Re: creating a test font w/ CJKV Extension B characters.

From: Andrew C. West (andrewcwest@alumni.princeton.edu)
Date: Fri Nov 21 2003 - 07:38:27 EST

  • Next message: Gary P. Grosso: "Re: font tools (was creating a test font w/ CJKV Extension B characters.)"

    On Thu, 20 Nov 2003 21:02:49 -0800, "Doug Ewell" wrote:
    >
    > An invalid GB18030 sequence, like <FE 40>, or a valid but out-of-range
    > sequence, like <E3 32 9A 36>, should be treated just like an invalid or
    > out-of-range UTF-8 sequence.

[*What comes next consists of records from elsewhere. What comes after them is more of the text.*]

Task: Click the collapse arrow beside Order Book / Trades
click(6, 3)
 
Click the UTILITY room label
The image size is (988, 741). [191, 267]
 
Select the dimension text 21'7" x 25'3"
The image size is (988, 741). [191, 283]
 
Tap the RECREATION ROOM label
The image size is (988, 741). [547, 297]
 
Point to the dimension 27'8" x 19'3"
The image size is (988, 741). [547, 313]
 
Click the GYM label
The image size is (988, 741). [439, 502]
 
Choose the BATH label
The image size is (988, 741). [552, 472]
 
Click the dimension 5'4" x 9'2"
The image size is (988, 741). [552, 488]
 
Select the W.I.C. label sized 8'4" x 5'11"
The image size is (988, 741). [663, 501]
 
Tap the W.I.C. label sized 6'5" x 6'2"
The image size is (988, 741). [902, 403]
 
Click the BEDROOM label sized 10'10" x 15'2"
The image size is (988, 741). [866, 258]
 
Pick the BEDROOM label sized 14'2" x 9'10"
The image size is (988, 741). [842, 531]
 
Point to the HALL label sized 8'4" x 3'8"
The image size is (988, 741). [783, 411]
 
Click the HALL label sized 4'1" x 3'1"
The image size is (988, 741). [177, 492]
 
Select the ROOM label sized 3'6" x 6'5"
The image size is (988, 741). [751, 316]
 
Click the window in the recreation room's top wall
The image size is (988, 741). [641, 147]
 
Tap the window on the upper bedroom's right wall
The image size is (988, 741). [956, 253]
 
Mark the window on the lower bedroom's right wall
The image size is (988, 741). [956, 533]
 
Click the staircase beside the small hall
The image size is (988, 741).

Issue an error message, format the hard
    > disk, whatever; just don't try to treat it like a normal character.
    >

    Hmm, surely <FE 40> is a valid GB-18030 sequence = U+FA0C according to my
    reckoning (although Word fails to correctly convert <FE 40> when told to open a
    file as GB-18030, it does save U+FA0C as <FE 40> when told to save as GB-18030).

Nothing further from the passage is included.